Ela falou com grande clareza, movendo os lábios cuidadosamente, como se estivesse se dirigindo a surdos.

“Fico feliz”, ele respondeu.

“Eu simplesmente adoro aquela Water Boy que você canta”, ela disse. “Sinceramente, não consigo tirá-la da cabeça. Deixo meu marido quase doido, do jeito que fico cantarolando o tempo todo. Oh! Ele parece tão preto quanto o ás de... Bem. Diga, onde você acha todas essas músicas? Onde você as consegue?”.

“Bem”, ele respondeu, “há tantos… ".

“Imagino que você adore cantá-las”, ela falou. “Deve ser muito divertido. Todos aqueles velhos e adoráveis spirituals, eu simplesmente adoro! Bem, e o que você está fazendo agora? Continua a cantar? Por que você não apresenta outro concerto, qualquer outro dia?”.

“Tenho um concerto dia dezesseis deste mês”, ele respondeu.

“Oh! estarei lá”, ela disse. “Estarei lá, se puder. Pode contar comigo. Nossa, vem vindo um monte de pessoas querendo falar com você. Você é um verdadeiro convidado de honra! Quem é aquela moça de branco? Eu a conheço de algum lugar”.
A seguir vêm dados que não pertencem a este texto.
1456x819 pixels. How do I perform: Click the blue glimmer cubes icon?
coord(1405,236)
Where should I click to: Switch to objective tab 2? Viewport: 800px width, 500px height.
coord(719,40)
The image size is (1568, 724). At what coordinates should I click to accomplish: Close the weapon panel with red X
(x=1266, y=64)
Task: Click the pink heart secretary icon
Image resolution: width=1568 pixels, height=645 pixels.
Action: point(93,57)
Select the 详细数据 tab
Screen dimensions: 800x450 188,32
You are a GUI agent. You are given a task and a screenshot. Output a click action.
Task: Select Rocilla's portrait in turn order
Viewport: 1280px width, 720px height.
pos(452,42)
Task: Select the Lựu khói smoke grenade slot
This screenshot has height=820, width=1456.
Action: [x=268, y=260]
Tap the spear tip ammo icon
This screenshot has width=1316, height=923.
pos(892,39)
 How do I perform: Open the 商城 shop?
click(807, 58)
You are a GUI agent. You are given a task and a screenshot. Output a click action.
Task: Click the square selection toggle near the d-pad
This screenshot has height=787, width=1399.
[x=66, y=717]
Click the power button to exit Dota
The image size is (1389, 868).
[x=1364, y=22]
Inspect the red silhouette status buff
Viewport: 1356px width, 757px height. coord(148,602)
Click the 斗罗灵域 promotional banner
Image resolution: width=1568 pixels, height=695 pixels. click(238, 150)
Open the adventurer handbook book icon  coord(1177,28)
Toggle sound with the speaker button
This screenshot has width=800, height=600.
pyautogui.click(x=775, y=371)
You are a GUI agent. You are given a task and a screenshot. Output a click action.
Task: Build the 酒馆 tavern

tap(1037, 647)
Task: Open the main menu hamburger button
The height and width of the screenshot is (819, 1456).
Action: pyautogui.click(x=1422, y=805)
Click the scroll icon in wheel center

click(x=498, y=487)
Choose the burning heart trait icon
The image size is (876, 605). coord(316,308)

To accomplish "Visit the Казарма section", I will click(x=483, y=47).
“Aquela é Katherine Burke”, o anfitrião respondeu.

“Deus do Céu!”, ela disse. “Aquela é a Katherine Burke? Ela é completamente diferente fora do palco! Pensava que ela era muito mais bonita. Não tinha ideia que ela fosse tão escura. Ora, ela parece quase uma... Oh! Eu acho que ela é ótima atriz. Você não acha que ela é uma ótima atriz, sr. Williams? Eu a acho maravilhosa. Você não acha?”.

“Acho, sim”, ele respondeu.

“Eu também acho”, ela falou. “Simplesmente maravilhosa. Bem, precisamos dar a outras pessoas uma chance de conversar com o convidado de honra. Ora bem, não esqueça, sr. Williams, se for de todo possível eu irei a esse concerto. Estarei lá aplaudindo com todo entusiasmo. E se eu não puder ir, direi a todas as pessoas que conheço para irem, que não faltem. Não se esqueça!”.

“Não vou esquecer”, ele respondeu. “Muito obrigado”.

“Oh, Deus do Céu”, ela falou. “Quase morri. De verdade, dou minha palavra, quase morri. Você notou aquela pausa horrível que eu fiz? Eu ia dizer que Katherine parecia quase uma preta. Parei bem a tempo! Você acha que ele notou?”.

“Acho que não”, disse o anfitrião.

“Ainda bem”, ela disse, “porque eu não queria aborrecê-lo por nada deste mundo. Ora, ele é tão simpático. Muito simpático. Bem educado e tudo. Você sabe, com muitas pessoas de cor você lhes dá um dedo, eles querem logo a mão. Mas ele não é assim. Bem, acho que ele tem mais bom senso, é isso. Ele é muito agradável. Você não acha?”

“Acho”, respondeu o dono da festa.

“Gostei dele”, ela falou. “Não me incomodou em nada ele ser um homem de cor. Fiquei tão à vontade como com qualquer outra pessoa. Conversei com ele com a mesma naturalidade, e tudo. Mas, quer saber? Foi um esforço ficar séria. Só pensava no Burton. Espere só eu contar ao Burton que eu o chamei de ‘Senhor’!"